HawkOnFire is made up of 2 classes:

  • The main robot class
  • the microEnemy class, which contains the location, energy, and whether or not the enemy is alive. These are stored in a Hashtable in the robot class.

Functions

There are a few typical utility functions, calcPoint (which projects a point some distance away from a base location at some angle) and calcAngle (which finds the absolute bearing from one point to another).

HawkOnFire also overrides the onRobotDeath method to mark enemies as dead.

The primary magic in HawkOnFire lives in the evaluate and doMovementAndGun methods. run doesn't do much besides set up and call these methods, and onScannedRobot just updates the enemies and handles target selection.

Globals

Most of these are pretty self-explanitory, but the Points declared should be explained:

  • nextDestination is the point that HawkOnFire is trying to get to.
  • lastPosition is the point that HawkOnFire is coming from last.
  • myPos is where HawkOnFire is now.

Radar

Spins the radar in melee, InfiniteRadarLock in 1-on-1.

Gun

Not too exciting, the enemy's position is set in onScannedRobot, lines 54-57 turn the gun and fire. Contrary to rumors, HawkOnFire does not always fire power-3 bullets - it's a little more aggressive than alot of small melee bots as far as firepower is concerned, but not as aggressive as bots with a dependable gun. One feature that's worth pointing out is that target.energy/3 is in there, which is more than enough to kill the target at that point. HawkOnFire doesn't want a low-energy target to get lucky after being hit :-) Also, HawkOnFire always tries to target the closest living enemy, and likes to have its gun turned, and never fires when its energy is under 1.

Movement

HawkOnFire is a textbook example of MinimumRiskMovement. The point-generating function generates 200 points at random between 100 and 300 pixels away but no more than 80% of the distance to its current target (to avoid hitting other robots as much).

Risk Function

The evaluate method is HawkOnFire's risk function, except for one part - the addLast variable that is passed in as a parameter is precomputed for consistency so that the same value is used when comparing for every point. addLast is set to 1 - Math.rint(Math.pow(Math.random(), getOthers())), which makes it 1 most of the time with more bots on the field and 0 about half of the time in 1-on-1. This variable determines whether lastPosition is used in the risk calculation.
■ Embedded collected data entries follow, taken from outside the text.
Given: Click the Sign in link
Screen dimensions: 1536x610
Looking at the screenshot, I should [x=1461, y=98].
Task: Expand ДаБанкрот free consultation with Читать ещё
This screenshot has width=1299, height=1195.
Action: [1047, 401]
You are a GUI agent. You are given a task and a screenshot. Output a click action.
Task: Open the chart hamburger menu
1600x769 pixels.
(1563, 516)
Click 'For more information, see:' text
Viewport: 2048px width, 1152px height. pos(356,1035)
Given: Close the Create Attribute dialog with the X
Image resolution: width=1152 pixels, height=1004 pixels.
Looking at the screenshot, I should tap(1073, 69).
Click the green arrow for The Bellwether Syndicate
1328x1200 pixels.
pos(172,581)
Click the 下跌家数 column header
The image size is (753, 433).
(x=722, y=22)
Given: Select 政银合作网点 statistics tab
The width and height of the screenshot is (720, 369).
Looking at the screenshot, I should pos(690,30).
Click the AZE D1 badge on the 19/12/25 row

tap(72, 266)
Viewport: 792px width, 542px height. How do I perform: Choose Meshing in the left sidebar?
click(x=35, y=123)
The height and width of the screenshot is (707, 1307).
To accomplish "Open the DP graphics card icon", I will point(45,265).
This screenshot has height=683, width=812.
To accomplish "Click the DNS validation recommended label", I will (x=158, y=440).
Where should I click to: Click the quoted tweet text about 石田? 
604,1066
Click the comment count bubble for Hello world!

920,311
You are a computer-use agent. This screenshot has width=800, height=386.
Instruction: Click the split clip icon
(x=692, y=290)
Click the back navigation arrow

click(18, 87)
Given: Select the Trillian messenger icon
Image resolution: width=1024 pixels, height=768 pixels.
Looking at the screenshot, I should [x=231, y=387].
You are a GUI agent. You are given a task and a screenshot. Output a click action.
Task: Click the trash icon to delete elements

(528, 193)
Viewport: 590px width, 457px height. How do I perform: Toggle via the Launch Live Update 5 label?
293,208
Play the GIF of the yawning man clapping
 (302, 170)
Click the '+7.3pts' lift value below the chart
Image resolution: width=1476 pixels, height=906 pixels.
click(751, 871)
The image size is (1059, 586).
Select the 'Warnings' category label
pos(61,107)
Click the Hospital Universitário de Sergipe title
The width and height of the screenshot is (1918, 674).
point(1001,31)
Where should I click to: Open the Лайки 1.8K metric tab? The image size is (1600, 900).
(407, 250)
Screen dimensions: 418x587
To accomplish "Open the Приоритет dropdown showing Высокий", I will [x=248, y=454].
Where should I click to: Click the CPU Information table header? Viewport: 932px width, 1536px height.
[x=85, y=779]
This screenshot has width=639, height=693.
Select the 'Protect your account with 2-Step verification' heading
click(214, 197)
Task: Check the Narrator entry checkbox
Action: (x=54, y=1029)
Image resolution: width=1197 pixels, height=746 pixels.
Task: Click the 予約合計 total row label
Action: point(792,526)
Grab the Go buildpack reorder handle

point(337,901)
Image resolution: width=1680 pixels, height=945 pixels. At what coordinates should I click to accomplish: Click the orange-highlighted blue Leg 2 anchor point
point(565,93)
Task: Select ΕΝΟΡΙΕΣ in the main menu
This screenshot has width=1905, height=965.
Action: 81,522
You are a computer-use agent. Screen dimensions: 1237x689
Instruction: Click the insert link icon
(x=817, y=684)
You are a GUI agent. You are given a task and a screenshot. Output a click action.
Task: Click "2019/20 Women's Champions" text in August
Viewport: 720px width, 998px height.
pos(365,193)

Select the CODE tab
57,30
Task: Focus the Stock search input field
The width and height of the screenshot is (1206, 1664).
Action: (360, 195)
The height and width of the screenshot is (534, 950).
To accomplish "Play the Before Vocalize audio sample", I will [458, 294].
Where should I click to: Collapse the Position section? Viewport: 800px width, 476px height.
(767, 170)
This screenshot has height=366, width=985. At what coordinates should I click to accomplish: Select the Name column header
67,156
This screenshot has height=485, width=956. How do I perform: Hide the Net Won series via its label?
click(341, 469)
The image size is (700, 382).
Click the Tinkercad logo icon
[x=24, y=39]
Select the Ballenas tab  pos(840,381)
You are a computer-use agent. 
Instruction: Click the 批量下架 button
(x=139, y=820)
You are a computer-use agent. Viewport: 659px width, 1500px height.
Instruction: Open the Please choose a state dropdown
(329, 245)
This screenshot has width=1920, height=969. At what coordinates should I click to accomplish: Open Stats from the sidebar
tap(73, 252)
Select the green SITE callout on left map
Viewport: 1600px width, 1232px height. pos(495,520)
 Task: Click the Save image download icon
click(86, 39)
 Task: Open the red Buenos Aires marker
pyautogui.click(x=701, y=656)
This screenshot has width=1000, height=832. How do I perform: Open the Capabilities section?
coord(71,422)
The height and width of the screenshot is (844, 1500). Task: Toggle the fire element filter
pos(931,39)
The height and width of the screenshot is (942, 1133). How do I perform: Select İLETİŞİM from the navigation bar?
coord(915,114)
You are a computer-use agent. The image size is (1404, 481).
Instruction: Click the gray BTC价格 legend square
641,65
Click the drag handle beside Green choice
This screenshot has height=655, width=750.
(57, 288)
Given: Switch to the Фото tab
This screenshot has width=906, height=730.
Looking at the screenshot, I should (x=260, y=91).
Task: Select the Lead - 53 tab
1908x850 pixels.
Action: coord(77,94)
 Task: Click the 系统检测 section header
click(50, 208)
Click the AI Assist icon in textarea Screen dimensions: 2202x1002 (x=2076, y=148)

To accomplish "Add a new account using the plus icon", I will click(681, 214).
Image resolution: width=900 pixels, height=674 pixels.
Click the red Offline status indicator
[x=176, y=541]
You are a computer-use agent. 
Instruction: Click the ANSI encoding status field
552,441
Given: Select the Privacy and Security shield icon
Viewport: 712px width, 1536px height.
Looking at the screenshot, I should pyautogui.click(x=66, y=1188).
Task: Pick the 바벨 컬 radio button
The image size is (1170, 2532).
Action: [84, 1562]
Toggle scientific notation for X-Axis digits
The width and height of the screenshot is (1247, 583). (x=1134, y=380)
Which leads us into evaluate itself. Basically, after starting out the risk as addLast times an antigravity function on lastPosition, Rozu iterates through the enemies, and for each live one, adds the proposed risk to the total risk (called eval). The formula is very simple and elegant (and I don't think I'm exaggerating to say that it's a breakthough in and of itself) - simply energy ratio * (1 + perpendicularity) / distanceSq.

  • The energy ratio is the enemy's energy / HawkOnFire's energy (but no more than 2) - this makes enemies with higher energy more "dangerous"
  • perpendicularity is the absolute value of the cosine of the difference between the angle from the point to HawkOnFire's current location and the angle from the point to the enemy. This is 0 when the point is at a right angle and 1 if the point is directly toward or away from the enemy.
  • distanceSq is the distance from the point to the enemy.

Once you understand this formula, you pretty much understand HawkOnFire.